Understanding confounders is what separates causal inference from correlation. Two metrics can move together without one causing the other, and confounding is usually the reason.
How does randomization control for confounders?
Random assignment is the single most effective defense against confounding. When users are randomly allocated to treatment and control, every characteristic that could influence the outcome (device type, engagement level, geography, time of day) is distributed equally across groups in expectation. Any observed difference in the metric can be attributed to the treatment because, on average, the groups are identical in every other respect.
This is why A/B tests produce causal evidence and observational comparisons generally don't. If you compare users who adopted a feature voluntarily against users who didn't, the groups differ in ways beyond the feature itself. Users who adopt new features tend to be more engaged, more tech-savvy, and more active. Those pre-existing differences confound the comparison.
Confidence's assignment uses a deterministic hash of user ID and a salt, which guarantees random allocation without storing state. The randomization is the foundation that makes everything else in the analysis valid.
When does confounding sneak into experiments?
Even in randomized experiments, confounding can appear through a few mechanisms:
Post-treatment conditioning. If your analysis filters to users who completed a specific action (like making a purchase), and the treatment affects whether users take that action, you've introduced a confound. The filtered populations in treatment and control are no longer comparable because the treatment influenced who passed the filter.
Differential attrition. If more users drop out of the treatment group than control (or vice versa), the remaining users aren't comparable. The treatment group is now a selected subset, and any observed difference could reflect that selection rather than the treatment itself. This is closely related to sample ratio mismatch.
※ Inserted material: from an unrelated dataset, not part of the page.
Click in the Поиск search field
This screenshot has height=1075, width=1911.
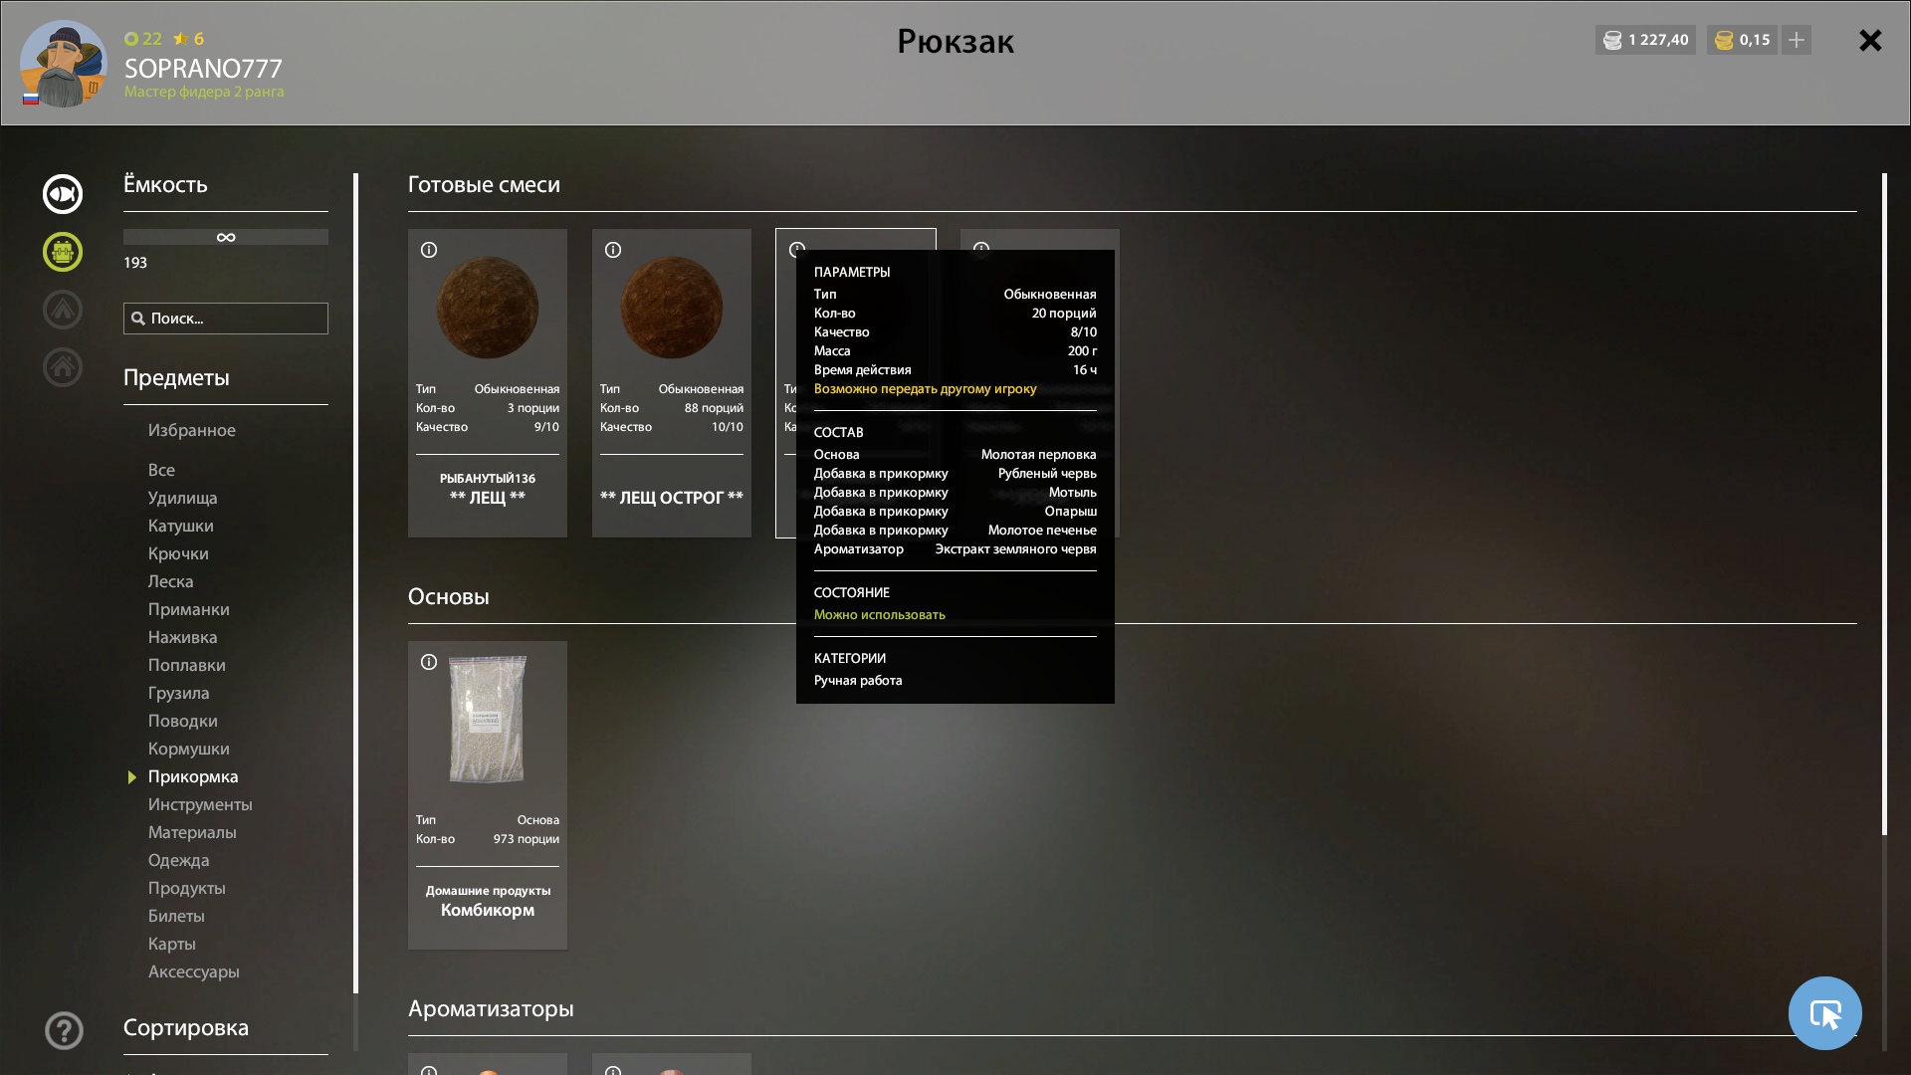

Interaction with other experiments. When a user is in multiple simultaneous experiments, the combined effects can create confounds if the experiments interact. Confidence's coordination features (Surfaces) help teams manage this by grouping experiments that share the same part of the product.
Time-varying confounders. If the treatment is rolled out gradually and something else changes during the rollout (a holiday, a competitor action, a platform update), the time trend confounds the treatment effect. A/B tests with concurrent controls avoid this because both groups experience the same external conditions.
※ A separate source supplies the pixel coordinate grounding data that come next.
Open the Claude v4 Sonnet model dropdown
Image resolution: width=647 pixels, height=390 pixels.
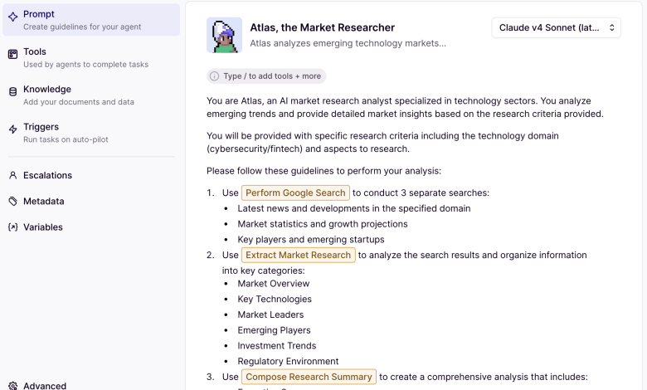(x=556, y=27)
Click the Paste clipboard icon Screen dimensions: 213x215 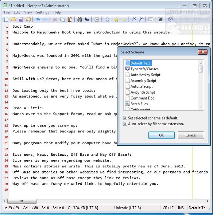point(70,20)
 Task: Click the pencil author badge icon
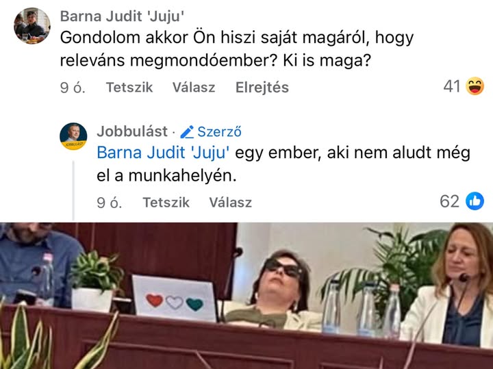pos(188,131)
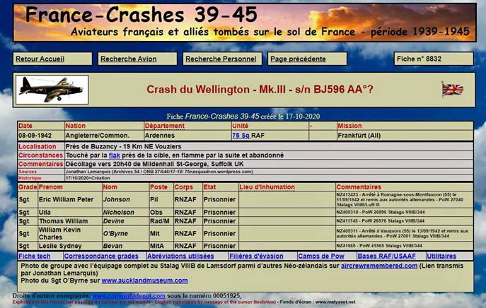Screen dimensions: 486x308
Task: Click the Wellington aircraft thumbnail image
Action: click(52, 90)
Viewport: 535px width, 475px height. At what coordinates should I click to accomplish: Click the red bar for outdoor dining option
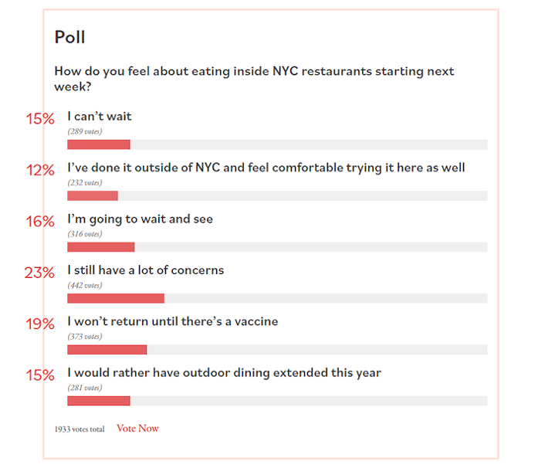[x=98, y=401]
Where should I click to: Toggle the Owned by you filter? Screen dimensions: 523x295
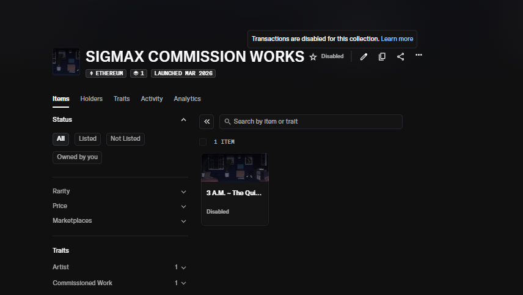pyautogui.click(x=77, y=157)
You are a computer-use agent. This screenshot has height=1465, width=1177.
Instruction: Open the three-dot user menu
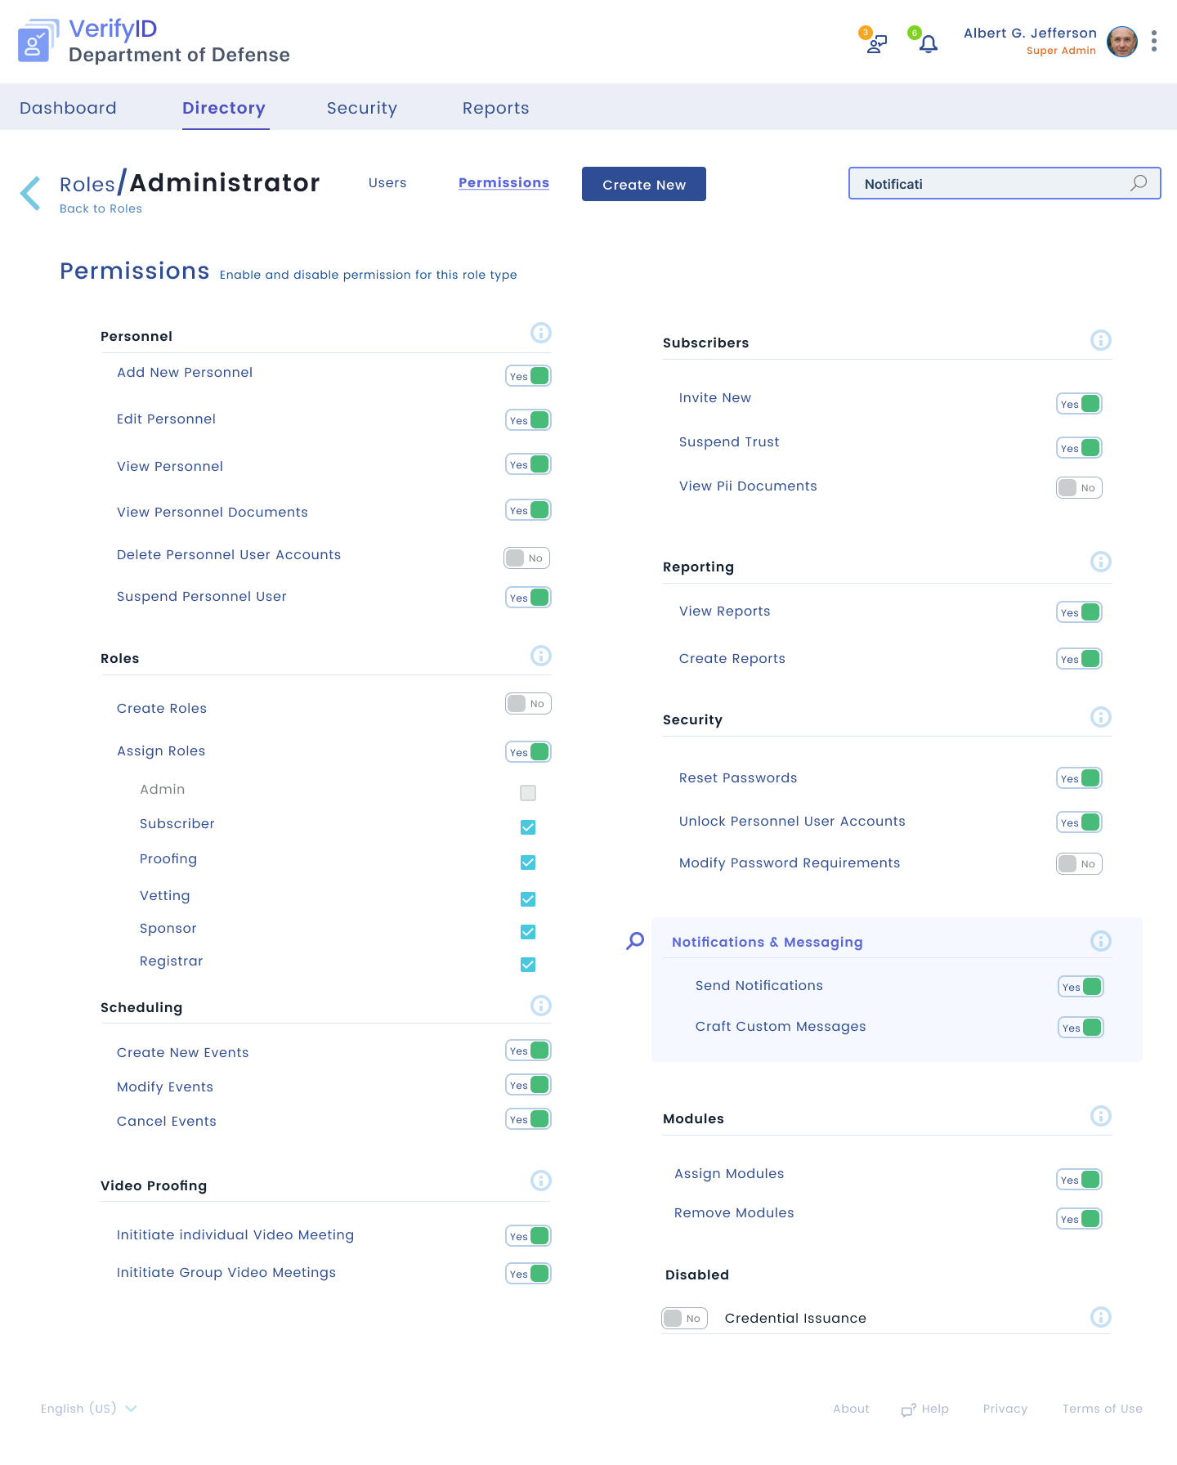pyautogui.click(x=1154, y=41)
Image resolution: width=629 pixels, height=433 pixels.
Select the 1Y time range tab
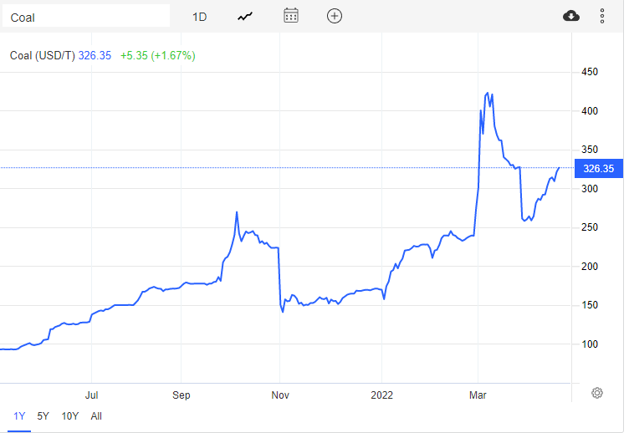18,415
How do you detect confounding in practice?
Pre-experiment balance checks (also called A/A analysis or covariate balance tests) compare treatment and control on metrics measured before the experiment started. If the groups differ on pre-treatment variables, something went wrong with randomization or instrumentation.
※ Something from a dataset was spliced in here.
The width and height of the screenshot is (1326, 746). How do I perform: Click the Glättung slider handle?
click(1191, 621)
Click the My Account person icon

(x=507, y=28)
Sample ratio mismatch checks, which Confidence runs automatically, catch one common symptom: if the observed allocation ratio doesn't match the intended ratio, the groups aren't balanced and confounding is likely.
For observational analyses where randomization isn't possible, techniques like regression adjustment, propensity score matching, and instrumental variables can reduce but never fully eliminate confounding. The residual risk is why randomized experiments remain the standard for causal claims.